(Source records)

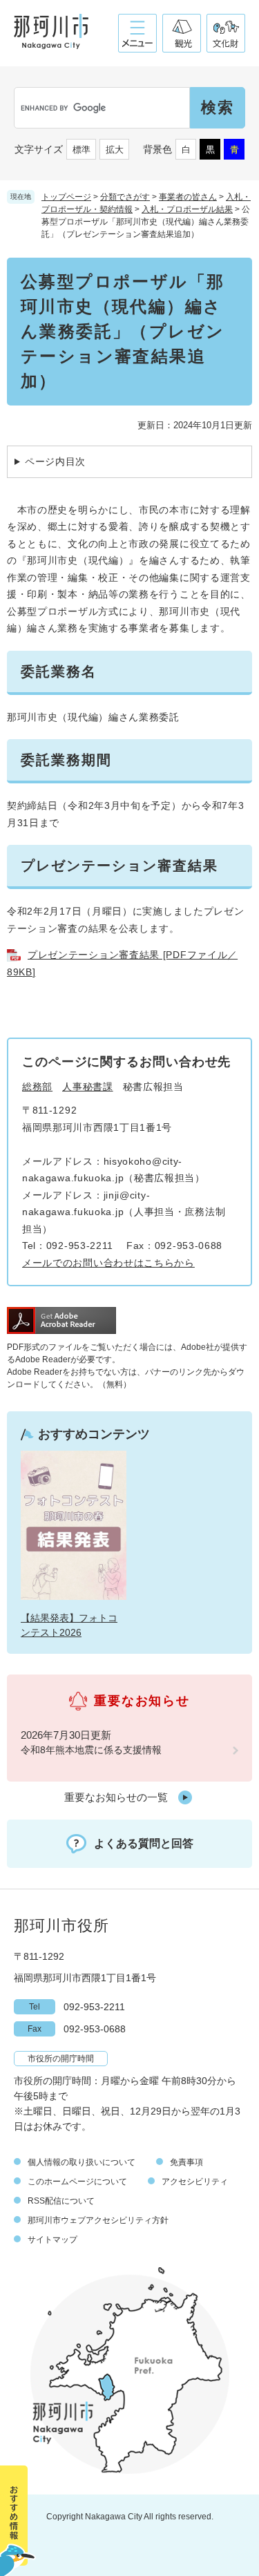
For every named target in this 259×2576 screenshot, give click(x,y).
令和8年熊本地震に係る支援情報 (91, 1749)
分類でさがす (125, 197)
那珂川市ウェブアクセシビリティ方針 (98, 2220)
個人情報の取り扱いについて (81, 2162)
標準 (81, 149)
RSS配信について (61, 2201)
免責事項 (186, 2162)
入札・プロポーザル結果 (187, 209)
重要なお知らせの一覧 (116, 1797)
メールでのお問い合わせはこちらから (108, 1262)
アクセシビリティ (195, 2181)
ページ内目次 (55, 461)
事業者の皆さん (188, 197)
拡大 (115, 149)
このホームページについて (77, 2181)
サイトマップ (52, 2239)
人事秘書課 (87, 1086)
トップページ (66, 197)
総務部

Work required - Look above for the line that holds "事業者の皆さん (188, 197)", then copy it and each line after it exactly, through the last line of the data.

Solved exercise -
事業者の皆さん (188, 197)
拡大 (115, 149)
このホームページについて (77, 2181)
サイトマップ (52, 2239)
人事秘書課 (87, 1086)
トップページ (66, 197)
総務部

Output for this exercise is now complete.